Он едва удостоил меня взглядом, когда вошел в комнату, прежде чем направиться к рамке. Мне было бы больно, если бы я не знала его лучше. Если бы я не чувствовала силу и близость в этом коротком, но разрушающем душу взгляде.
Я научилась обращать особое внимание на птиц в такие моменты, как этот, моменты, задерживающиеся на краю чего-то. Воздух сгустился от приближающейся грозы.
— Часто самые непримечательные вещи оказываются самыми необычными, — сказал он.
Птица внутри рамы действительно терялась на фоне красоты и цвета остальных. Она была невелика, особенно если учесть, что по бокам были две большие птицы с широкими размахами крыльев. Перья – грязно-коричневые, смешанные с черными и серыми, почти как тигровые полосы.
— Новокаледонский совенок-козодой, — сказал он, когда мои глаза закончили бегать по нему. — Об этом существе мало что известно, даже то, как звучит его голос. В мире известно всего два экземпляра, — он пробежал глазами по стеклу. — Мне потребовалось пять лет, чтобы наконец приобрести одну птицу. Она неуловима для всех, кто ее ищет. Некоторые исследователи сомневаются, что этот вид все еще существует, уже десять лет прошло со времен исследований.
Он повернулся ко мне.
— Я приобрел ее всего за полгода до того, как… приобрел тебя, — продолжал он.

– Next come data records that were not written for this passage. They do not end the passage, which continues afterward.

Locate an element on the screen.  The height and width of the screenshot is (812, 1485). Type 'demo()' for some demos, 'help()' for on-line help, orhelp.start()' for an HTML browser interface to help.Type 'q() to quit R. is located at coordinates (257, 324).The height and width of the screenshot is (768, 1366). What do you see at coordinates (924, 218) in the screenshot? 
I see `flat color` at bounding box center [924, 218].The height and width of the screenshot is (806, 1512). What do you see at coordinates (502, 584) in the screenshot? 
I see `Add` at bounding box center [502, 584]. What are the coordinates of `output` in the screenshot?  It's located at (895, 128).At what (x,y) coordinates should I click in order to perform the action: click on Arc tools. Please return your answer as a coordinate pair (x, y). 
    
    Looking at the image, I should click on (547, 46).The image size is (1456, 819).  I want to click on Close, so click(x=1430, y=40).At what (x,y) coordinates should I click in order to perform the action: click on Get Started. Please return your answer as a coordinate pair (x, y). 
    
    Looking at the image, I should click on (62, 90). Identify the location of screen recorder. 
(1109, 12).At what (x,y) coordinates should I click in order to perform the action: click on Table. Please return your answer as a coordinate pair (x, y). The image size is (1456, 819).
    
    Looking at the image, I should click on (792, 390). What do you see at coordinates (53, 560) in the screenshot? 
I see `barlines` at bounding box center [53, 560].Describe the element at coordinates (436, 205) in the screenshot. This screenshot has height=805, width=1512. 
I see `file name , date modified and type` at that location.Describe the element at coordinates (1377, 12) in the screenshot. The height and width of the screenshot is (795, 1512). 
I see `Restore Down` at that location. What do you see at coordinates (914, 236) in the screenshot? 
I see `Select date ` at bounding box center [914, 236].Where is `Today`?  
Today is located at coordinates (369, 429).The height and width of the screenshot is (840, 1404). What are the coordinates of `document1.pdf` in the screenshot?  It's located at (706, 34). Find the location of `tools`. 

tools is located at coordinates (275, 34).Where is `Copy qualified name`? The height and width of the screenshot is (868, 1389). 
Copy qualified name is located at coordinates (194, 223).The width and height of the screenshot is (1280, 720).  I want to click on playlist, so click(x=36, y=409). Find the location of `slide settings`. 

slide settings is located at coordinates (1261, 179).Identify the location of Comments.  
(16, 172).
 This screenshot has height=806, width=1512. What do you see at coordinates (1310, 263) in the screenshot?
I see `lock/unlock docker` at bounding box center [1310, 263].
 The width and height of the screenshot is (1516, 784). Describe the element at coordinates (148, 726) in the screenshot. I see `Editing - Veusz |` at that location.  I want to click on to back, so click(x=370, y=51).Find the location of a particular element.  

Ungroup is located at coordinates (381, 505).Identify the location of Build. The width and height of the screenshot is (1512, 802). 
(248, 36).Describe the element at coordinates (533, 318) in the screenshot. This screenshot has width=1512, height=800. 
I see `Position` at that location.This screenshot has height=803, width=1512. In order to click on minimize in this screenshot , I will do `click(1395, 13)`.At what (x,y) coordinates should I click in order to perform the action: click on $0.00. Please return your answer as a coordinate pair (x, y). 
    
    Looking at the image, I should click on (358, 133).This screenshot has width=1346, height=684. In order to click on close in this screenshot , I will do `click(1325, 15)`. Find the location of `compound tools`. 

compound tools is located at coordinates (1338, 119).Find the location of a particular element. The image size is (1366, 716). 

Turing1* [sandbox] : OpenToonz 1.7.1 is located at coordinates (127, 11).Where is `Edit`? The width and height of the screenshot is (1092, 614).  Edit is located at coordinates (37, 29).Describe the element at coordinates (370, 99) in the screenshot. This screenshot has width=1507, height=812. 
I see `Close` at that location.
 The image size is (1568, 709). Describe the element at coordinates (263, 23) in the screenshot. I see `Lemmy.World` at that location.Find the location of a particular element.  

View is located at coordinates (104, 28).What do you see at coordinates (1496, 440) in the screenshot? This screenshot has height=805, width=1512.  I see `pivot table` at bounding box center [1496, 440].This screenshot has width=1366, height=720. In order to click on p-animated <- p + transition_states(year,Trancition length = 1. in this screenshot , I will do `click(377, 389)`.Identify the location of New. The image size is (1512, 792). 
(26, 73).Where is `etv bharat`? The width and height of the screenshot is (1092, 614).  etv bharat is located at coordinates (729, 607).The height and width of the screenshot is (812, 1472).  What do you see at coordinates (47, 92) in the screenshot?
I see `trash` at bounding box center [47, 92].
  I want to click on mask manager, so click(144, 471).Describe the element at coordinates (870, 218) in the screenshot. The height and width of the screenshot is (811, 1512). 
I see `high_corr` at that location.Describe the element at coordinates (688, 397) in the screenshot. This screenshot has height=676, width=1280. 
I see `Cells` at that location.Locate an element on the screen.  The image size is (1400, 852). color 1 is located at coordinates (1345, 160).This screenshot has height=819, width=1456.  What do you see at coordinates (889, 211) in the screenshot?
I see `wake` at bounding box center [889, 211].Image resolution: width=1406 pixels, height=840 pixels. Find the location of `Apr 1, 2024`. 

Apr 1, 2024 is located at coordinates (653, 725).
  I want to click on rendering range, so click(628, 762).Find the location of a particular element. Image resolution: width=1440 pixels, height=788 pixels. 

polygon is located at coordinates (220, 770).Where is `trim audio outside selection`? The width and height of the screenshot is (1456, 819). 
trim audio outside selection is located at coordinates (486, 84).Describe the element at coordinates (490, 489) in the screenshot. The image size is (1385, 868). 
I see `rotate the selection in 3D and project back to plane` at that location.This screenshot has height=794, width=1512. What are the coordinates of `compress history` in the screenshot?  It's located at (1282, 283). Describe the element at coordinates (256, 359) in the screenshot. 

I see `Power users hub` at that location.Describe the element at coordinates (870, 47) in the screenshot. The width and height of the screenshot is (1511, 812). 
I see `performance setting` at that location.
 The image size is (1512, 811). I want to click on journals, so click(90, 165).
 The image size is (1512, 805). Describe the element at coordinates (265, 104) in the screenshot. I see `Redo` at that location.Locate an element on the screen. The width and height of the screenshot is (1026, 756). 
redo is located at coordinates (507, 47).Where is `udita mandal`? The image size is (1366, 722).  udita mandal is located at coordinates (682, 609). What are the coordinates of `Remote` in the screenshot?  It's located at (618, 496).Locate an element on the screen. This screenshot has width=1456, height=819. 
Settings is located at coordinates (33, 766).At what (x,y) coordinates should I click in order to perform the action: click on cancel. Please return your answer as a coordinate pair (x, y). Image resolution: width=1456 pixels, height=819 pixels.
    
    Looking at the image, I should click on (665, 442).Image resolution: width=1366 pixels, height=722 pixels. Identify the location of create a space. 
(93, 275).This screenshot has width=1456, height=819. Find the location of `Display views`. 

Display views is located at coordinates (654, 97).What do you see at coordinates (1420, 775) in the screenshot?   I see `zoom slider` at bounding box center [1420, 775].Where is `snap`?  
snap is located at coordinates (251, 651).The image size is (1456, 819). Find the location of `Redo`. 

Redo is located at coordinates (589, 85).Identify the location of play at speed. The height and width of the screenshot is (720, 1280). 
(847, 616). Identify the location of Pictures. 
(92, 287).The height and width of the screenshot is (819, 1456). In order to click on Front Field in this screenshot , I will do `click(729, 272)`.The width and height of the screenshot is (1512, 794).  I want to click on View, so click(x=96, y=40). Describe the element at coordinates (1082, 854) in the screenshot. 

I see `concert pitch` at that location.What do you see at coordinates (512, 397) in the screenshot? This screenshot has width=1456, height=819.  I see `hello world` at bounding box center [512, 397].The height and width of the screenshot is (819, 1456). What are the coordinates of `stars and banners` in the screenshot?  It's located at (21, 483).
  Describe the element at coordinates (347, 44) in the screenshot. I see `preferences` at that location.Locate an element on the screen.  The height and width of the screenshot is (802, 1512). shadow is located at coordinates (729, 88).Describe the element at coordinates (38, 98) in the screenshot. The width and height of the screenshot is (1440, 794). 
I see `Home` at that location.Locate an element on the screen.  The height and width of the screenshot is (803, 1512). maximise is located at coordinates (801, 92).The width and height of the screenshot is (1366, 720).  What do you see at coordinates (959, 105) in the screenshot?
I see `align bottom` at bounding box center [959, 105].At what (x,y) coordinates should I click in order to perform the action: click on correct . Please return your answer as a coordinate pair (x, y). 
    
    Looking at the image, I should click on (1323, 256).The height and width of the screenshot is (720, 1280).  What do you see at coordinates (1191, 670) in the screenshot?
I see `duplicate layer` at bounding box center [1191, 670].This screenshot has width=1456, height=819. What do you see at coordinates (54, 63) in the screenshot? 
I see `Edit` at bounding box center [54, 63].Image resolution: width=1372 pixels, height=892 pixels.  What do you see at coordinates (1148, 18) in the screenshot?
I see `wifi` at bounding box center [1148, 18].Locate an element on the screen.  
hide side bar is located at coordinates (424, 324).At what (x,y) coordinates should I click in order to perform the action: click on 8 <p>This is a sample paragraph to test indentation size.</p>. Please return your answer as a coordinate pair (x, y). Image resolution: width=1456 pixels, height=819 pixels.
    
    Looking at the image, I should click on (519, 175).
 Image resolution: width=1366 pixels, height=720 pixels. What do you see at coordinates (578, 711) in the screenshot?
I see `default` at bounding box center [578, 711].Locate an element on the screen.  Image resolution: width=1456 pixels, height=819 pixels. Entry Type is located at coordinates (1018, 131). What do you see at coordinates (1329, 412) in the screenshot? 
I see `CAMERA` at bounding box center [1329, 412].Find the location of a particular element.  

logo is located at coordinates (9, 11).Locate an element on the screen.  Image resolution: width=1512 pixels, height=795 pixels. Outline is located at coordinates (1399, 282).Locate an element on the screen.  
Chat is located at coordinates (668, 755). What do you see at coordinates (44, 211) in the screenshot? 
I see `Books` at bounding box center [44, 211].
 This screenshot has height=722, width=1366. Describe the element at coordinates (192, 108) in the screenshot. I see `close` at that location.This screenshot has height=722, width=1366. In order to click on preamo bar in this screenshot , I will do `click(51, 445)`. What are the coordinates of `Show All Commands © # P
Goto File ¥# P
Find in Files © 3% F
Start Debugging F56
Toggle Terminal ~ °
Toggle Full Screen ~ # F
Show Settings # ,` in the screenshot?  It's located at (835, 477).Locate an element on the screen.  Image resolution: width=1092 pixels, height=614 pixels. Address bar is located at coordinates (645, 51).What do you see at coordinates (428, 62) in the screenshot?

Я не собиралась с этим спорить. В каком-то смысле он правда меня приобрел. Я была точно такой же, как эти прекрасные существа, за исключением того, что я не была красивой, и моя клетка немного больше. Под взглядом Лукьяна я как-то ожила и осталась мертвой одновременно.
— Возможно, что этот вид вымер, потому что я решил забрать это единственное существо, — он на мгновение оглянулся. — Может быть. Но, видишь ли, мне это было необходимо. Потому что это было нечто, чем мир никогда не обладал. Ничего не знал. Для всех это было загадкой. Одна из самых редких вещей на планете.
Он сделал шаг вперед, я встала, книга на коленях упала к моим ногам. Я сделала это, потому что он преследовал меня, как будто собирался раздавить своими объятиями. Я встала не для того, чтобы избежать этого, а чтобы приветствовать.